Parmi ceux qui s’opposent à la guerre, certains se font les propagandistes des positions de la Russie et de la Chine en plaidant pour un nouvel ordre économique, un nouvel équilibre entre les grandes puissances. Il est évident que les plaques tectoniques de l’économie mondiale se déplacent, ce qui est un effet de la loi du développement inégal caractéristique du capitalisme. Et, dans ce système, le repartage s’effectue par la guerre. « Le capitalisme porte la guerre, comme la nuée porte l’orage », déclarait le grand socialiste Jean Jaurès, assassiné quelques jours avant le déclenchement de la Première Guerre mondiale.

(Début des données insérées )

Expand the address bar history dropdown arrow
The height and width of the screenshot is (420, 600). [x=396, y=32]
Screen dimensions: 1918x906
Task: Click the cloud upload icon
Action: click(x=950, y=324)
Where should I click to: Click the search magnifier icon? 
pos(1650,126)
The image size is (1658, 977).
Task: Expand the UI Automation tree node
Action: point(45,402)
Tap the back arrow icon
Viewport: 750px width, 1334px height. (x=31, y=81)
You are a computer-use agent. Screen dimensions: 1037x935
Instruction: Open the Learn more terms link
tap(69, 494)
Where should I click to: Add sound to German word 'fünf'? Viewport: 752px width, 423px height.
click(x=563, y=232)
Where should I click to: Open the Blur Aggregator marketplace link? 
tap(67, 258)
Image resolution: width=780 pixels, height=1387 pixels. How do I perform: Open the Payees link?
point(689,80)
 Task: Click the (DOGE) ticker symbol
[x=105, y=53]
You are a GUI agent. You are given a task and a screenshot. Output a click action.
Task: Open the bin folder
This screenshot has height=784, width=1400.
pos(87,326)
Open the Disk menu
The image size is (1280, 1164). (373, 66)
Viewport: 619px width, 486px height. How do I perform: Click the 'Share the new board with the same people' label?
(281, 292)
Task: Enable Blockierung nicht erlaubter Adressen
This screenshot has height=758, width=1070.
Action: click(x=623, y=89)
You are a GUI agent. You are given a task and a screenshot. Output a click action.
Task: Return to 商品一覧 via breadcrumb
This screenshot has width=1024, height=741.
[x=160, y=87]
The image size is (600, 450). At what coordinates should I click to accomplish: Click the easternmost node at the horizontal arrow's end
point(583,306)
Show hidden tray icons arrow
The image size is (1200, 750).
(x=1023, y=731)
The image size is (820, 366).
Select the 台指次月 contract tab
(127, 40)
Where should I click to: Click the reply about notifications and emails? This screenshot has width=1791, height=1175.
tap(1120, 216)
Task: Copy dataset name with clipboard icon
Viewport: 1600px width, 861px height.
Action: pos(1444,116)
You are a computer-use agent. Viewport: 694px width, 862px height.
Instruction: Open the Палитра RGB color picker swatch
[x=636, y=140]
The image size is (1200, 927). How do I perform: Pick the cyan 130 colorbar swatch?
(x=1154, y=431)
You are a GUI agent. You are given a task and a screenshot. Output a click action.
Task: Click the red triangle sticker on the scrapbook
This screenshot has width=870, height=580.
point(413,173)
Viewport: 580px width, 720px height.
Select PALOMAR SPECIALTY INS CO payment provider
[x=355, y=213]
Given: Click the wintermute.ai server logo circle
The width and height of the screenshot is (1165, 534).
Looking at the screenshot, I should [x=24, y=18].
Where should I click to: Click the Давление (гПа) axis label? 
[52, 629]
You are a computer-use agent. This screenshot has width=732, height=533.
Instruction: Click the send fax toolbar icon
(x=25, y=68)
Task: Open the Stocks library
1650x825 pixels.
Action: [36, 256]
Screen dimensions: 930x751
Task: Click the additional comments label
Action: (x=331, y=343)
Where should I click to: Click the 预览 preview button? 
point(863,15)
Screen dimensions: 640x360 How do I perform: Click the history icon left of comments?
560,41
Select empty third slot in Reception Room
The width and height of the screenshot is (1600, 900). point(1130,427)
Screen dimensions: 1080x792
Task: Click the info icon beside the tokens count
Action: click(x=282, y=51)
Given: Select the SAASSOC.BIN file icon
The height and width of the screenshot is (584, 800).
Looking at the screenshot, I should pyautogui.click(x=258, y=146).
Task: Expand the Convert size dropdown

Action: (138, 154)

Des nostalgiques continuent à peindre aux couleurs du socialisme la Russie et la Chine. Poutine ne s’en réclame même pas. Xi Jing parle d’un « socialisme à la chinoise », bien loin de l’internationalisme qui a toujours caractérisé les socialistes. Et la Route de la soie reprend un schéma impérialiste classique. La construction de ports et de chemins de fer pour y acheminer des matières premières expédiées par la suite en Chine. Nous sommes bien loin du principe socialiste de l’« aide désintéressée » visant à doter les pays sous-développés d’une base industrielle pour assurer leur indépendance économique.

Que des pays en développement profitent de la rivalité entre les États-Unis et la Chine pour en tirer des avantages n’est pas une nouveauté. Après la Seconde Guerre mondiale, les pays des anciens empires français et britannique ont pu compter sur l’aide « fraternelle » des États-Unis pour réaliser leur indépendance.

À une époque pas si lointaine, les progressistes et les socialistes invitaient les travailleurs et les travailleuses de tous les pays belligérants à s’opposer à la guerre, à refuser de servir de chair à canon, à dénoncer leur classe dirigeante, et à se solidariser avec les travailleurs et les travailleuses des autres pays.

En ce Premier Mai, fête internationale des travailleuses et des travailleurs, c’est le message que nous voulons apporter dans la mer des médias bellicistes. Un aut’point de vue, conformément à notre engagement éditorial tel qu’énoncé dans notre premier numéro, le 1er mai 1984.